Postgresql – postgres fetch record from partitions without the check constraints

partitioningpostgresql

I am using postgres 9.4,
I have a messages table that has 100M records, messages belongs to one feed_id, so I decided to partition the tables by posted_at.

 Table "public.messages"
            Column            |            Type             | Modifiers
------------------------------+-----------------------------+-----------
 id_str                       | character varying(255)      | not null
 feed_id                      | integer                     |
 replied_parent_id            | character varying(255)      |
 shared_parent_id             | character varying(255)      |
 message                      | character varying(255)      |
 posted_at                    | timestamp without time zone |
Triggers:
    messages_insert_trigger BEFORE INSERT ON messages FOR EACH ROW EXECUTE                              PROCEDURE create_messages_partition_and_insert()
Number of child tables: 231 (Use \d+ to list them.)
Child tables: messages_y2008_w45,
          messages_y2015_w01,
          messages_y2015_w04,
          messages_y2015_w03,
          messages_y2015_w02,
          messages_y2009_w23,
          ....

\d messages_y2008_w45
Table "public.messages_y2008_w45"
-- SAME AS messages
Indexes:
    "messages_y2008_w45_pkey" PRIMARY KEY, btree (id_str)
    "index_messages_y2008_w45_on_posted_at" btree (posted_at DESC)
Check constraints:
    "messages_y2008_w45_posted_at_check" CHECK (posted_at >= '2008-11-03 00:00:00'::timestamp without time zone AND posted_at < '2008-11-10 00:00:00'::timestamp without time zone)

Inherits: messages

There is a problem when I try to query parent messages. A parent message can have multiple child messages that posted at different date.
I fetch the child messages using the date range, and select the shared_parent_id from the child messages. Then I try to fetch the parents messages, but I don't have the date range for the parent messages, the parent messages can be outside the child messages' date range. What I can do is add a parent_posted_at in the messages table. But updating all the existing messages will take very long.
Also it's not ideal to add parent info in the child messages.

Is there any better way?

My question maybe more related to the design of the DB, should I use partition for this case or maybe partition differently?

EDIT:

Here's some example rows: I want to all 2015 May messages. So I selected [3,4,5,6]. But [5,6] are referring to [1,2].
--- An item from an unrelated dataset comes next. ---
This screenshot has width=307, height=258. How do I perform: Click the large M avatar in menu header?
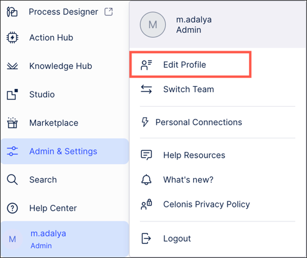(153, 24)
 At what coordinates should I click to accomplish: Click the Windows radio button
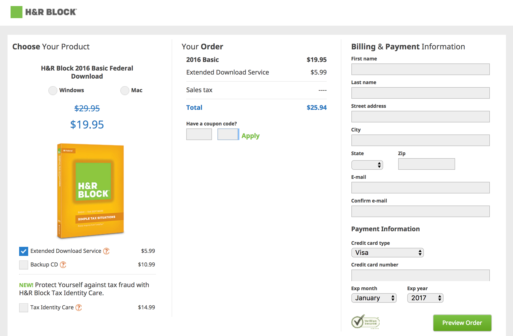point(52,90)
To select the May messages, I have the date range, so it fits the check contraints, but after that I have to find the [1,2], the problem is I do not know the parent's posted_at, I only have the ids. So it will scan through all the partition tables. Maybe I should not partition by posted_at, instead I should partition by feed_id?

 id_str | feed_id | replied_parent_id | shared_parent_id |  message |      posted_at
--------+---------+-------------------+------------------+----------+---------------------
      1 |      26 |                   |                  | message1 | 2015-03-03 15:55:55
      2 |      26 |                   |                  | message2 | 2015-04-03 15:55:40
      3 |      26 |                   |                  | message3 | 2015-05-03 15:54:41
      4 |      26 |                   |                  | message4 | 2015-05-03 15:54:34
      5 |      26 |                   |                1 |          | 2015-05-03 15:54:15
      6 |      26 |                   |                2 |          | 2015-05-03 15:54:00

(6 rows)

Best Answer

A few details are still not clear, but let's see, what we can do now. First, having about 100M rows and 231 partitions sounds not that good. The resulting tables will be too small, in turn their number too high - I cannot tell the threshold, but at some point the query planning migt get too expensive. I think it is quite possible that yearly partitions would be enough. Alternatively, if you really want to fetch a whole month at a time, create monthly partitions.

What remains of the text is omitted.